■ Exercise ■
Restate word for word the lines beginning with the one that contains "You are a GUI" and ending at the bottom of the records below, both included.

Stored items from a collection:
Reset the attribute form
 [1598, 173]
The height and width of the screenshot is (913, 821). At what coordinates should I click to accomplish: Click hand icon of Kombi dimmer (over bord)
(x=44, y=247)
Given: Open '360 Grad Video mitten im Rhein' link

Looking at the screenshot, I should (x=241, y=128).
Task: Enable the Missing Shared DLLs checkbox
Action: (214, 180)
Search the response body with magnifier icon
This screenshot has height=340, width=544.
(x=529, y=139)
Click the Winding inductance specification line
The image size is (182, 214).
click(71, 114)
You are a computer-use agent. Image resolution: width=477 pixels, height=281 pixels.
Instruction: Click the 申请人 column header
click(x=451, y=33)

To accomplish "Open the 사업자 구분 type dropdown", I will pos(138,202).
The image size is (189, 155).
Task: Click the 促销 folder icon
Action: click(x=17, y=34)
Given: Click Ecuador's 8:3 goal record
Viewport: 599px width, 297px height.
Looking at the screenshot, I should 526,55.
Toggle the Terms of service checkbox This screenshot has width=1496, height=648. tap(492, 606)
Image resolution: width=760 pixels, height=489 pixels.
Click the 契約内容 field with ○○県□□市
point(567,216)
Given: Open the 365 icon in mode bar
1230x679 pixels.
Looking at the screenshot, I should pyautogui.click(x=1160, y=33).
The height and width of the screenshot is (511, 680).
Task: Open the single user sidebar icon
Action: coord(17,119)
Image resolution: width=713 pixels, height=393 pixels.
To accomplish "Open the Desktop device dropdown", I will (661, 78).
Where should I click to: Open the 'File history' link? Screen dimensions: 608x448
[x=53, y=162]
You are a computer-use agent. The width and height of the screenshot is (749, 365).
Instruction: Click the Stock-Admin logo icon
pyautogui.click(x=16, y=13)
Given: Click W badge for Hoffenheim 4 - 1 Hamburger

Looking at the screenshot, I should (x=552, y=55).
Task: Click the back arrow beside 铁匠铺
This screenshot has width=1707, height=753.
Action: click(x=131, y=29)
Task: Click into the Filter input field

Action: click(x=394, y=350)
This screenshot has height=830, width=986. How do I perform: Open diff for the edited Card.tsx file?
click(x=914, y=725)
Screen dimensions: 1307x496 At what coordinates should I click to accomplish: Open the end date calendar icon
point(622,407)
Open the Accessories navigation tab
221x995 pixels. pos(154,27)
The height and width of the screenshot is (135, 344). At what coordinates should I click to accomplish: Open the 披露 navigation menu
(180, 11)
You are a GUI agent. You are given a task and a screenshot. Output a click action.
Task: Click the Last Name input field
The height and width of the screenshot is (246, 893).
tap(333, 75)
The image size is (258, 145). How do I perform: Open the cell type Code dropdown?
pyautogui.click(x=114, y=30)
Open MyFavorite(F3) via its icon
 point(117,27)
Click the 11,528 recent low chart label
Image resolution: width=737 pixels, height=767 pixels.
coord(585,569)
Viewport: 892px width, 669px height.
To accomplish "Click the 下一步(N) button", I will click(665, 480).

■ Your solution ■
You are a GUI agent. You are given a task and a screenshot. Output a click action.
Task: Click the Last Name input field
The height and width of the screenshot is (246, 893).
tap(333, 75)
The image size is (258, 145). How do I perform: Open the cell type Code dropdown?
pyautogui.click(x=114, y=30)
Open MyFavorite(F3) via its icon
 point(117,27)
Click the 11,528 recent low chart label
Image resolution: width=737 pixels, height=767 pixels.
coord(585,569)
Viewport: 892px width, 669px height.
To accomplish "Click the 下一步(N) button", I will click(665, 480).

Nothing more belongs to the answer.